Cardiac CT contributes to transcatheter mitral valve implantation planning in different ways, depending on the implantation site. The Fortis device (Edwards Lifesciences; Irvine, California, United States) is implanted via a transapical approach and is anchored directly on the anterior and posterior leaflets. At the planning stage of this intervention, computed tomography is an adjunct to echocardiography in annulus and leaflet evaluation, and is proving essential in subvalvular apparatus evaluation. Complicated subvalvular anatomy can hinder system advance and device anchoring due to irregular PM branching or fusion, or the presence of prolonged struts or CTs that insert beyond the rough zone of the leaflets.73,74 The Tiara (Neovasc Inc.; Richmond, Canada) transapical mitral prosthesis rests on the atrial surface of the mitral annulus and is anchored on the ventricular surface beside the fibrous trigones and posterior annulus (Figure 16). Cardiac CT has been used for Tiara implantation to achieve a more accurate measurement of the annulus and to plan the best fluoroscopic angulation.41,75,76

Figure 16.

Volume-rendered 3-dimensional cardiac computed tomography. Note the relation of the anatomic structures around the fibrous skeleton for preprocedural planning of transcatheter valve implantation. Ao, aorta; L, left fibrous trigone; MV, mitral valve; R, right fibrous trigone; TV, tricuspid valve.

(0.33MB).

Blanke et al77 published an article with the aim of standardizing the terms that are starting to appear in mitral valve apparatus geometry, and to assess the different imaging techniques used in the planning, intervention, and follow up of transcatheter mitral valve implantation.

Cardiac CT has also been used to plan percutaneous coronary sinus-based indirect annuloplasty for MR, with implantation of the CARILLON system. One of the complications that prevents device implantation is coronary circumflex artery compression. Despite the excellent spatial resolution of cardiac CT in the analysis of coronary venous anatomy78 and adjacent structures, procedural success in the AMADEUS trial79 remained unchanged with advance knowledge of this anatomy.

CONCLUSIONS

Percutaneous repair for MR in native valves is an emerging intervention that relies heavily on other imaging techniques beyond fluoroscopy. At present, the main technique for patient selection and intervention guidance is 3D TEE. The technical complexity of percutaneous repair makes specific training in this field absolutely essential for interventional cardiologists and cardiac imaging specialists alike. Additional training in advanced cardiac imaging techniques such as cardiac CT and cardiac MRI is also necessary.

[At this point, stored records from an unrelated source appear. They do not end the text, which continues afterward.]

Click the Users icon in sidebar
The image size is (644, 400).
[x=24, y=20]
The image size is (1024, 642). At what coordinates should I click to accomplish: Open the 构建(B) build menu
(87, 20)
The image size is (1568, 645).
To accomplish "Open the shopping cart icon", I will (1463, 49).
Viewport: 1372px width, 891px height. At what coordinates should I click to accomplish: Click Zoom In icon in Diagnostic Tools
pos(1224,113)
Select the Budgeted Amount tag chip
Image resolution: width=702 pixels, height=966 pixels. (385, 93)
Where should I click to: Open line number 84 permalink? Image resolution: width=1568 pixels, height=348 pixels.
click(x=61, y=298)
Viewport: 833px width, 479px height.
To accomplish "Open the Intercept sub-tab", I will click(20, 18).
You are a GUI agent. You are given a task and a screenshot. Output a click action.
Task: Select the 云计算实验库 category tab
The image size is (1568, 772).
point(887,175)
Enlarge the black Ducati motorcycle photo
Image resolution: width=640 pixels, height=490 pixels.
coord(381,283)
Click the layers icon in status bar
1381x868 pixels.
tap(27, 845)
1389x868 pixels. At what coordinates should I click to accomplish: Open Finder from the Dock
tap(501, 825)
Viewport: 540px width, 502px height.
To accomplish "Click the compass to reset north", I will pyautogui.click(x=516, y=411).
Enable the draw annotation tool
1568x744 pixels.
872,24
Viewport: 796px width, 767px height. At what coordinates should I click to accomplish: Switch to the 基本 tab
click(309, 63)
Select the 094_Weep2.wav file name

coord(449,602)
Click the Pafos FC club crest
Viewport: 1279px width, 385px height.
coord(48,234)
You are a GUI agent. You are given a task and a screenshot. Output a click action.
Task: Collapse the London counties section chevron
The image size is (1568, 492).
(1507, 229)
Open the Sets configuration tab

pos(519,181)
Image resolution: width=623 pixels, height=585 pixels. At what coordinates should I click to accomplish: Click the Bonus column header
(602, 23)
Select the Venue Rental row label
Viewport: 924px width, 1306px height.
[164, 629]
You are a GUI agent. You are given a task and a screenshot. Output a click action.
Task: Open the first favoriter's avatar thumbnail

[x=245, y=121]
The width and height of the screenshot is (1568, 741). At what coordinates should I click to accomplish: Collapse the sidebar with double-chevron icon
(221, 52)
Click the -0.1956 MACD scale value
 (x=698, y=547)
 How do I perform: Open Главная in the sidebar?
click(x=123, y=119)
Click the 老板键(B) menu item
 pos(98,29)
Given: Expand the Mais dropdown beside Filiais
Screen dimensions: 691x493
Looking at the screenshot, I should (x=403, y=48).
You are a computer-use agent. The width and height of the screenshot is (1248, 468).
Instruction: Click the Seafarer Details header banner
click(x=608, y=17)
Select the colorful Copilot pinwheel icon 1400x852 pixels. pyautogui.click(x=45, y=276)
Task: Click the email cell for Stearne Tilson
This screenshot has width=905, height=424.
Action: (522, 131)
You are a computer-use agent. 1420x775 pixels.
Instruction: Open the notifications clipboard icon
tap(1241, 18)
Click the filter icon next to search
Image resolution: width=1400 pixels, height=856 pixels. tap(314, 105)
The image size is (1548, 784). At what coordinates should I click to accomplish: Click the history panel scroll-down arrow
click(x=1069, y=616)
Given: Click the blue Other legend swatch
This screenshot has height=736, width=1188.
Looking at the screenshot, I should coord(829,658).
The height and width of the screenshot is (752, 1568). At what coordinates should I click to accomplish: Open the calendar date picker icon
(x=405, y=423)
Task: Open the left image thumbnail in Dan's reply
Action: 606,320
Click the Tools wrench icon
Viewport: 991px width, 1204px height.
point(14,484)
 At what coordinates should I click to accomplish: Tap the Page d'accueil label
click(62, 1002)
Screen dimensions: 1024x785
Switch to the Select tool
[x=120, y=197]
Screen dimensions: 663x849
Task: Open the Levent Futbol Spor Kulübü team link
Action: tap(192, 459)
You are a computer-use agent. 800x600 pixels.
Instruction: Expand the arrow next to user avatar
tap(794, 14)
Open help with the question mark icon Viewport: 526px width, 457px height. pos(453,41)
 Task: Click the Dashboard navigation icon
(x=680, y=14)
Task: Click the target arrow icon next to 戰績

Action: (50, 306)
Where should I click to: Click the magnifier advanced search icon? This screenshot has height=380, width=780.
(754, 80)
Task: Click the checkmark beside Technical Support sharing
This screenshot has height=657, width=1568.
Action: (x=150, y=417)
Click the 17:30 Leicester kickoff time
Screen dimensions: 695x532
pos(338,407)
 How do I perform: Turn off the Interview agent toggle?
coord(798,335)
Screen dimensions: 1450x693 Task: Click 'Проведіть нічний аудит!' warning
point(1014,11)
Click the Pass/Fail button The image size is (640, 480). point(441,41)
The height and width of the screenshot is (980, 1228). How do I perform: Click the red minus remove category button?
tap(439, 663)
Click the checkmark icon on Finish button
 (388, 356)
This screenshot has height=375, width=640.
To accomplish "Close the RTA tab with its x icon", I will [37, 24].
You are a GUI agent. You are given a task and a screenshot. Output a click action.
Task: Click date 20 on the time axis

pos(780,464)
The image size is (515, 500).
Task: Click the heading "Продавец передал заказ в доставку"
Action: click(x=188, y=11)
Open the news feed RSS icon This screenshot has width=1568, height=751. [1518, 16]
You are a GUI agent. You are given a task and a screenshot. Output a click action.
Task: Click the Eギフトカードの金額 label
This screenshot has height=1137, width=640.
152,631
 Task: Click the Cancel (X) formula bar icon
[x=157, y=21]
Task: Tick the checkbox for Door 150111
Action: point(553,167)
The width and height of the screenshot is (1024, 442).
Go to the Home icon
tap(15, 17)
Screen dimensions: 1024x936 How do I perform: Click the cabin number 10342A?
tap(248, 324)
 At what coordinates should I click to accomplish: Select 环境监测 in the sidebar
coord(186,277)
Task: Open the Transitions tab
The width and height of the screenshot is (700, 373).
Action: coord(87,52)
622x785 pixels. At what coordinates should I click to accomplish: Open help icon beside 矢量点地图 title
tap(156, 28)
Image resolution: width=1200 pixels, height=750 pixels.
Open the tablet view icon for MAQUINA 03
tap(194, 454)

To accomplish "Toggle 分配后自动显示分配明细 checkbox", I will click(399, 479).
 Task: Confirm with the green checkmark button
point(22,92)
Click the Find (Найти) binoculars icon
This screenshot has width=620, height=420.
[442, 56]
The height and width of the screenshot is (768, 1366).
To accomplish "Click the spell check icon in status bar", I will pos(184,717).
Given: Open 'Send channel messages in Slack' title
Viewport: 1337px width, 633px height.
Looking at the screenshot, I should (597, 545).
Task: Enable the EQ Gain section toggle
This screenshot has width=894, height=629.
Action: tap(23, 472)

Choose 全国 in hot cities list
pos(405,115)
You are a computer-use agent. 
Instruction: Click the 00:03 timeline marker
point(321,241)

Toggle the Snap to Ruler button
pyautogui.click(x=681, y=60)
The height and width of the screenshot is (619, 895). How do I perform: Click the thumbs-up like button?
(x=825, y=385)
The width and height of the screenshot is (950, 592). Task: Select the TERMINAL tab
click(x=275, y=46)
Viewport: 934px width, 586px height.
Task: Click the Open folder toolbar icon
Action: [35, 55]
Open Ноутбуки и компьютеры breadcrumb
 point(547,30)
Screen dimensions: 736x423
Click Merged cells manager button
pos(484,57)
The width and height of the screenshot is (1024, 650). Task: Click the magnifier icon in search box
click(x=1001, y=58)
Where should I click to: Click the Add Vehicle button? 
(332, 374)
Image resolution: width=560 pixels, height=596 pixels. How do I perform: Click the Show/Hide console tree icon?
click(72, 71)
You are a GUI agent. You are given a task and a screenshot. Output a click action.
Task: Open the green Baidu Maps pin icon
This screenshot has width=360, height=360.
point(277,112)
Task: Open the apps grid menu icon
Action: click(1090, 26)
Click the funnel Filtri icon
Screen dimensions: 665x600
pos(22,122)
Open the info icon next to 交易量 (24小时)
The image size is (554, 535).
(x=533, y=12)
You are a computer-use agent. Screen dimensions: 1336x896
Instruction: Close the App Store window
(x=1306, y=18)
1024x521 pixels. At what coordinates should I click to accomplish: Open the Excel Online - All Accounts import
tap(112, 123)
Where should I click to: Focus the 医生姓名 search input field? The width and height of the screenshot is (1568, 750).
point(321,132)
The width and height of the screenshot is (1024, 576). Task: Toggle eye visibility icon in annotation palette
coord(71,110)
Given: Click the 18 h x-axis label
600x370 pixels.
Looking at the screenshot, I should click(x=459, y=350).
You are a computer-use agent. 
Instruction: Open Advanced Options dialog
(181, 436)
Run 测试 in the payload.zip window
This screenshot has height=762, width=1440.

Cardiac CT provides accuracy, reproducibility and a wide field of view in transcatheter aortic valve interventions and similarly in MV repair, by permitting a 3D analysis of the heart and adjacent structures. Considering the complexity of MV anatomy, cardiac CT provides valuable additional information to the restricted field of view of echocardiography, making this technique determinant in the planning and guidance of some percutaneous procedures.

The potential for cardiac MRI lies in the absence of ionizing radiation and its versatility, offering a comprehensive study of anatomy, function, blood flow and tissue characterization. Future improvements in cardiac MRI availability, data acquisition times, and spatial resolution will play a key role in making this technique a strong contender in the field of imaging techniques for percutaneous interventions.

CONFLICTS OF INTEREST

C.H. Li and D. Arzamendi are advisers for Abbott and have received nonspecific support for conducting various research projects.

Acknowledgements

We are grateful to Prof. Alfonso Rodríguez Baeza, Professor of the Department of Morphologic Sciences at the Faculty of Medicine of the UAB (Universitat Autònoma de Barcelona), for answering our questions and for providing the anatomy images published in this article, and to Jorge Carbajo and María Perez at Abbott Vascular, for their assistance and advice in technical aspects. We would also particularly like to thank Nuria López and Martina Li for their patience and support.